In the discussion about satellite self-destruct buttons, copy the passage between "The problem with" and "of minute particles.", inclusive, substituting "remote" for "explosive".

Excerpt to read:
★ ★ ★
Maybe this should be in Nostupidquestions as I’m aware the moon exists. And I guess there may be an orbit zone where things tend to remain in orbit. But curious…
The full context question is: For man-made satellites, would they benefit by having a “Self destruct” button?
Sure it may add more debris but since an explosion would scatter debris in all directions, anything flung up or down would cause it to get out of this geostationary zone/band… And hopefully come crashing down to Earth, reducing overall debris? Compared to an abandoned satellite, remaining in orbit and breaking down due to relatively low energy collisions with surrounding debris.
Basically I’m trying to justify self destruct buttons. Thank you!
All orbits require very minimal maintenance, the closer to earth, the more maintenance required . Far enough out, and its basically maintence free, except for avoiding other debris.
The problem with an explosive self destruct is that not all debris will go down into lower orbits, some with go higher and therefore take even longer to deorbit. Its also a lot easier to track one dead satellite instead of thousands of minute particles.
And ideal “self-destruct button” would actually be a thruster firing in the direction of travel, which would slow it down and drag it into the earth, or if facing the other way, boost it up to a “graveyard” orbit. Both these exist on many satellites already.
Wont you eventually leave orbit if you are too far away?
As an addendum to this comment:
The moon is also a source of orbital pull and does affect everything on the inside of its orbit and is probably the most significant source of disturbance at geostationary distances.Thank you for your response!
Pardon my crappy drawing and simplification… trying to understand…
- So Zone 1 requires a lot of maintenance energy
- Zone 2 may be maintenance free zone
- Zone 3 may require more energy than Zone 2 but less than Zone 1
- And finally Zone 4 will be even less energy to stay in orbit but needs more energy to stay in line due to increased travel distance
Is that right?
But yes, there goes my self destruct notion down the drain.
There is no orbit altitude that requires more energy to maintain than a lower altitude.
Zone 1 requires more reboosting that 2, which requires more than 3, which requires more than 4. I dont know the exact relationship, (someone else might know), but we can consider it linear for simplification. The further away from earth, there will be less atmospheric drag, which means a longer stable orbit.
The travel distance doesn’t really change anything, it doesn’t affect the orbit stability.
Think of it like this spring. Your satellite can start at any point, and with no additional energy, Itll follow the path all the way down to the middle (earth). Start low, and itll reach ground quickly, start high, and itll take a lot longer. There is no energy required to stay on the spiral path. Once the sat is low enough, you may want to reboost, which is when you need to use energy to jump up to a higher point on the spiral, at which the path continues.
★ ★ ★
Data extracts:
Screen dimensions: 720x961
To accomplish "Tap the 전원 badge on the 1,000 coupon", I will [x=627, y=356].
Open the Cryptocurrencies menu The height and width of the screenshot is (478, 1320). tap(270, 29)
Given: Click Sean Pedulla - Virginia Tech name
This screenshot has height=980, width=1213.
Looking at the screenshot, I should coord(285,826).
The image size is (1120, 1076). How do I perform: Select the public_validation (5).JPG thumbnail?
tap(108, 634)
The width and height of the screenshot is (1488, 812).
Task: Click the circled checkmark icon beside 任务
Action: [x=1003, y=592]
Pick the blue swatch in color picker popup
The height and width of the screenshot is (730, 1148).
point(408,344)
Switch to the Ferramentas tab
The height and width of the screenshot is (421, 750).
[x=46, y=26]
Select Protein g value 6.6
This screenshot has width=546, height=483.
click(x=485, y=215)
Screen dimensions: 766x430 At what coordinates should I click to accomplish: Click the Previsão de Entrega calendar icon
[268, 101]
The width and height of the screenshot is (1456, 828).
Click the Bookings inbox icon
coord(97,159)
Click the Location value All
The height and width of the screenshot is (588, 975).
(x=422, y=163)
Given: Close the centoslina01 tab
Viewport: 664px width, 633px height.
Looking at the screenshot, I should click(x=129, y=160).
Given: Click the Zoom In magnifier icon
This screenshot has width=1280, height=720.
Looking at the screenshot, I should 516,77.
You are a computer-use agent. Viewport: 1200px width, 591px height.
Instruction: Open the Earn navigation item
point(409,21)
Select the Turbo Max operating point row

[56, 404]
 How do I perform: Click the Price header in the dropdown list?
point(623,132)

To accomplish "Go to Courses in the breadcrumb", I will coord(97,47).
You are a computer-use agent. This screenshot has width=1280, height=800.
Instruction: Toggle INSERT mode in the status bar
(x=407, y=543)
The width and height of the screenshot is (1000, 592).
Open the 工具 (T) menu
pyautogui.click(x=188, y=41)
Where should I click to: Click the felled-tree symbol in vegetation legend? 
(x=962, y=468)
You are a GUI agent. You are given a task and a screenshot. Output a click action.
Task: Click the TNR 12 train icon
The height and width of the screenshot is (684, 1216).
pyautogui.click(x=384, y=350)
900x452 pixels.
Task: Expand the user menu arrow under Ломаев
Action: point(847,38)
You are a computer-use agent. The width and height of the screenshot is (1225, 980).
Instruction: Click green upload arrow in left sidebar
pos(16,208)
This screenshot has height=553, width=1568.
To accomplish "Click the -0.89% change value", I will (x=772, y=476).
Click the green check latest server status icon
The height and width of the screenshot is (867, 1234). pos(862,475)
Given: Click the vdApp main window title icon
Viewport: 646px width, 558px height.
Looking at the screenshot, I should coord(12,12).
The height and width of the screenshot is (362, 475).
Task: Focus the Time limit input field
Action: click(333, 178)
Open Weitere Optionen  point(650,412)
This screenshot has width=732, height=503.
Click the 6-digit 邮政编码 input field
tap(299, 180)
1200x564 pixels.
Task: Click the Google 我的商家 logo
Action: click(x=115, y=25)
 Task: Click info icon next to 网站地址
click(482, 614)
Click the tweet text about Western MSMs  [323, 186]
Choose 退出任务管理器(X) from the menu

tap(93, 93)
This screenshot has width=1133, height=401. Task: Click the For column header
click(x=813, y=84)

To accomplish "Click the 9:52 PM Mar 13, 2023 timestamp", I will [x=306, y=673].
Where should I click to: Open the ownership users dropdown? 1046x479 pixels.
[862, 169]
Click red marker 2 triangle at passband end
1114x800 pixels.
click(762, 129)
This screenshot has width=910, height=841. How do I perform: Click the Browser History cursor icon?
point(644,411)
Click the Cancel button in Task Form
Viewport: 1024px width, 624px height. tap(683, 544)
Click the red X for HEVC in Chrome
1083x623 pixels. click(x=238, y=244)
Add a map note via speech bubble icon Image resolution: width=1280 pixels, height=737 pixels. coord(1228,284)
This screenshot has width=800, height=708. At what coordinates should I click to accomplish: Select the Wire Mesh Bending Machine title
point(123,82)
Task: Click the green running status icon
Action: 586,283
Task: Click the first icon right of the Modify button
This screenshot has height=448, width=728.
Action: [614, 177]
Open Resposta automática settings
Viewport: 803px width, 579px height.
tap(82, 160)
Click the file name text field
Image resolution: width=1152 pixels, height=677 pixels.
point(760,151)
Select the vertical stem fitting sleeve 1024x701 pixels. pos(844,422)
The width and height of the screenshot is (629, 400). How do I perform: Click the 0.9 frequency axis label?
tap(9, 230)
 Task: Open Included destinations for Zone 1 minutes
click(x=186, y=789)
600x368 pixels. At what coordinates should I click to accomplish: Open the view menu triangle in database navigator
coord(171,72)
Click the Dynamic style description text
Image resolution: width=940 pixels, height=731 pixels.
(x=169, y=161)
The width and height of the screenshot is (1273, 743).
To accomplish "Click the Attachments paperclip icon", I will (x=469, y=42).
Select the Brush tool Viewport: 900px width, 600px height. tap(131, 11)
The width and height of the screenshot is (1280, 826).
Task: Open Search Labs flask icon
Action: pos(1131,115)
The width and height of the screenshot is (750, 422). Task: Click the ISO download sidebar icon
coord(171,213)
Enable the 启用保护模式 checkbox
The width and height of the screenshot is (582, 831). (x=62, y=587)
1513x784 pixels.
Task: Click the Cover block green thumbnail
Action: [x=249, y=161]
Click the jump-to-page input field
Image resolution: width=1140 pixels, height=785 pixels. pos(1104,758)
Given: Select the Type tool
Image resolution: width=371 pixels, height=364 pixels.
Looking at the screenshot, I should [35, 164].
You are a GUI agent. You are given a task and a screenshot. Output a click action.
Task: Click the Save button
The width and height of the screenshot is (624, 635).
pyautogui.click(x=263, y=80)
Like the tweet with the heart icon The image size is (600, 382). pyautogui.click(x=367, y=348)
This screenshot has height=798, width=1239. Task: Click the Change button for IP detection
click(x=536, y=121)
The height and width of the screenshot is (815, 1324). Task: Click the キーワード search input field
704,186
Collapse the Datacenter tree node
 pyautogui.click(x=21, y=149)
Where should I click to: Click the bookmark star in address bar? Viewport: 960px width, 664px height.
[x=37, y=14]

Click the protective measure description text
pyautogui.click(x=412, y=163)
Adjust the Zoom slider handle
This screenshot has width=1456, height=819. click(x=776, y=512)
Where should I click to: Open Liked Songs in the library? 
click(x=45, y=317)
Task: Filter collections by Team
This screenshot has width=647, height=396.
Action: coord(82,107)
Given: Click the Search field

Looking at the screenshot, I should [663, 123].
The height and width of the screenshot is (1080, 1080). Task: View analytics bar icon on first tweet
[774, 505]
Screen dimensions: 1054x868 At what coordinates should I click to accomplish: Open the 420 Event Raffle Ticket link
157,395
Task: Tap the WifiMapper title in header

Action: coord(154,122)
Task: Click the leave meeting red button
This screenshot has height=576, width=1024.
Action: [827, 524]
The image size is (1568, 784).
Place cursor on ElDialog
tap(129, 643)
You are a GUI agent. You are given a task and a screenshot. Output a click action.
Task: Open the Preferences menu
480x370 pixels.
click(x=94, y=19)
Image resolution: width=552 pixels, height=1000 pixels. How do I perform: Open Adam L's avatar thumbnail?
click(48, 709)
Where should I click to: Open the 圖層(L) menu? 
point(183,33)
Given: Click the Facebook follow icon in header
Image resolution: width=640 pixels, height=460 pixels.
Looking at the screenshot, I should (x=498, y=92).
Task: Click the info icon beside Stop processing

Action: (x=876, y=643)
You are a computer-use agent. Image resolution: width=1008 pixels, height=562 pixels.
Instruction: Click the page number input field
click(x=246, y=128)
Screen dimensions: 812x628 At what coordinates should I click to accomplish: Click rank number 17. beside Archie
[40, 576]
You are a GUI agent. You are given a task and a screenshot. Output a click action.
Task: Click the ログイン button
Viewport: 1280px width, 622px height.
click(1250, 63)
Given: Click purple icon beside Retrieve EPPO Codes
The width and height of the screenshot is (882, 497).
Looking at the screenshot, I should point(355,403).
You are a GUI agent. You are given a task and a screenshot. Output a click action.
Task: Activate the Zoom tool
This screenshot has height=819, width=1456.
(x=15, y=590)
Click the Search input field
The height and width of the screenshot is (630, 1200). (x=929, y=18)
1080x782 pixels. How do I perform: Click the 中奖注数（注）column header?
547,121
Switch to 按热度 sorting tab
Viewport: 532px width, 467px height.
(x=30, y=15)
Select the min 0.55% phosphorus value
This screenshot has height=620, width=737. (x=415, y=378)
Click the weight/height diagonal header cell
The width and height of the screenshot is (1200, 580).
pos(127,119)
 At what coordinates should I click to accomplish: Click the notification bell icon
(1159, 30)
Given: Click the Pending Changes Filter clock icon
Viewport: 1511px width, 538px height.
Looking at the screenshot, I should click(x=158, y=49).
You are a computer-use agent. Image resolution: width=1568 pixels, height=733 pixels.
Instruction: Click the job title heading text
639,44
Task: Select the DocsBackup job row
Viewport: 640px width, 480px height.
★ ★ ★
Exercise result:
The problem with an remote self destruct is that not all debris will go down into lower orbits, some with go higher and therefore take even longer to deorbit. Its also a lot easier to track one dead satellite instead of thousands of minute particles.